What you need to do —
• 1. Summarize the Italian Wedding Soup post below in two sentences.
• 2. From the Italian Wedding Soup post below, extract the passage between "On Sundays, I" and "weekly soup rotation.", inclusive.

Reading passage —
+---+

Italian Wedding Soup
We’re getting married in ~6 weeks! Neither of us are Italian. Do Italians really serve this at weddings? Whatever, the soup is tasty and I wanted meatballs in this week’s soup. I found Ina Garten’s Italian Wedding Soup recipe and made a few adjustments based on what I had, could find at the store, and felt like eating.
On Sundays, I generally make a pot of soup that’s good for ~2 nights of weeknight dinner, 2 portions for the freezer and maybe a lunch or two. The other nights include chopped salad with a grilled protein, family dinners or meals out. This one is definitely going into our weekly soup rotation.

+---+

Information supplied —
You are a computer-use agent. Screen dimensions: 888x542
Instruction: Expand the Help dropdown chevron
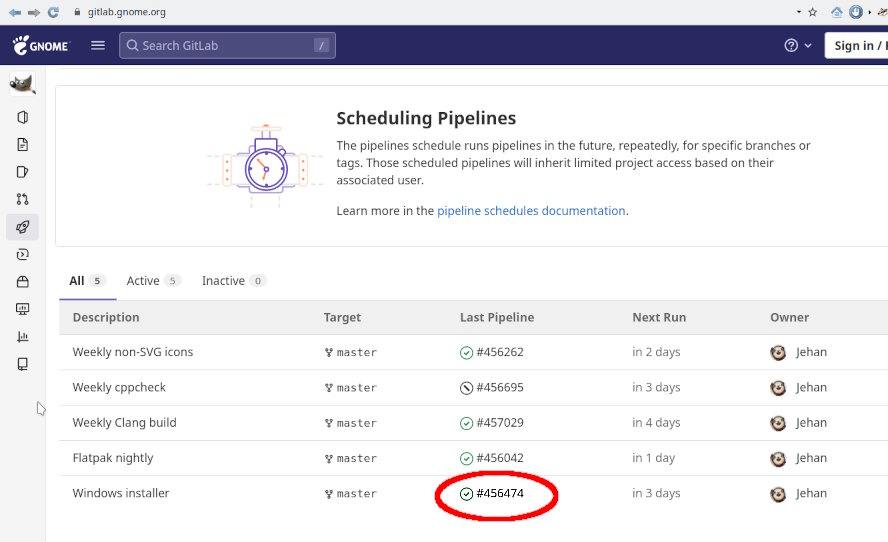(x=808, y=46)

+---+

Solutions by task —
• 1. With a wedding about six weeks away and a craving for meatballs, the writer made Ina Garten's Italian Wedding Soup with a few adjustments based on what was on hand, available at the store, and appealing. The writer usually makes a Sunday pot of soup that covers about two weeknight dinners, two freezer portions, and perhaps a lunch or two, and this soup is going into the weekly rotation.

• 2.
On Sundays, I generally make a pot of soup that’s good for ~2 nights of weeknight dinner, 2 portions for the freezer and maybe a lunch or two. The other nights include chopped salad with a grilled protein, family dinners or meals out. This one is definitely going into our weekly soup rotation.